Saturday, December 7, 2013

Day 3: Luke 2:3

 And everyone went to their own town to register. -Luke 2:3

Christmas time has a funny way of dragging our past out of its shadows and into the forefront of our mind.  Some times this is a good thing and sometimes it can be a trial.

For Joseph, during the census, he had to return to the town of his birth.  In some ways, this may have been great.  He may have seen old friends or family members.  He may have been able to take his soon-to-be wife to places where he used to hang out or show her things that he has told her stories about.

But we know in at least one way that having to return to the place of his birth was a difficult thing.  He had moved away from the town of his childhood and established a new life in Nazareth.  He had a woman that was about to become his wife and had a home and a carpentry business established there.  Now he had to travel back to his hometown and his new life was not fitting together well with his old life.  He was soon to find out that he no longer had a home there.

As we grow as Christians, there are defining times for us that remind us that we no longer have a home in our past.  Someone who came to Christianity in adulthood may go back to their childhood home and see how Jesus has changed the kinds of relationships they have and how the relationships of their past don't really fit into the new model Christ has built in them.  Some who have grown up in the church their whole lives, may have grown up with a very legalistic view of Christianity or came from a church that put more emphasis on outward appearance than on the condition of your heart.  As that person has grown in Christ and has come to understand the true meaning of grace, going back to that old ideology, even if just for a few days during the holidays, can seemingly become uncomfortable or even blasphemous.  Or we may have put a past full of sin or a past that embarrasses us far behind us, only to have that past smack us in the face as soon as we return to "our own town".

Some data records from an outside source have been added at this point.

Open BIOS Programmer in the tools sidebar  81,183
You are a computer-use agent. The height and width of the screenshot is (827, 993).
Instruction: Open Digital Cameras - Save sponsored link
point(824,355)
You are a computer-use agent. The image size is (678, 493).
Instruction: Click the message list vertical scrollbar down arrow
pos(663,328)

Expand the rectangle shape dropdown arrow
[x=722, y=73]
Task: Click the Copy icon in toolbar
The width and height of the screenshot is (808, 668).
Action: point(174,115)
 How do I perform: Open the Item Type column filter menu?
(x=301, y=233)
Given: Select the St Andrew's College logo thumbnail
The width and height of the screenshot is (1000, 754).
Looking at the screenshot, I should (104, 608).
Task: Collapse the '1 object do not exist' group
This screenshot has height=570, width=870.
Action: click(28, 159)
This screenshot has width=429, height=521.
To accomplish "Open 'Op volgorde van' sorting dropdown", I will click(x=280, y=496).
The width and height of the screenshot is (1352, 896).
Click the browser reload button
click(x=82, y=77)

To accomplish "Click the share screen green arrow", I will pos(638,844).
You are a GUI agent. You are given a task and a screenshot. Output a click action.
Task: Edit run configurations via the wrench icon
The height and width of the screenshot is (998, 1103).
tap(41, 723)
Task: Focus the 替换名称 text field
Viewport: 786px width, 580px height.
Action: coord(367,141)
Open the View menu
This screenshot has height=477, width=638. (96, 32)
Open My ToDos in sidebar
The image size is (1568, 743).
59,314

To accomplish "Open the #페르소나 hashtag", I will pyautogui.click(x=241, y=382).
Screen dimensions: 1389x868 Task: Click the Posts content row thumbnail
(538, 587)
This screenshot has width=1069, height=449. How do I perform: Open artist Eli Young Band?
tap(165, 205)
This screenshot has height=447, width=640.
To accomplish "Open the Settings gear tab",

Try not to let the conflict between the you of the past and the you that you are now bring you down this holiday season.  We are told repeatedly in scripture that what matters most is the new creation that Christ begins in us.  We should be looking at the present and looking forward, not focusing on the past.  And we should make a mental note to ourselves to deal with our issues in our past throughout the whole year so that we aren't suddenly bombarded with them at the holidays.  Our past effects us both positively and negatively and whether it is in the forefront of our mind or not.

Deal with your ghosts of Christmas pasts, and your Christmas present and Christmas future will thank you for it!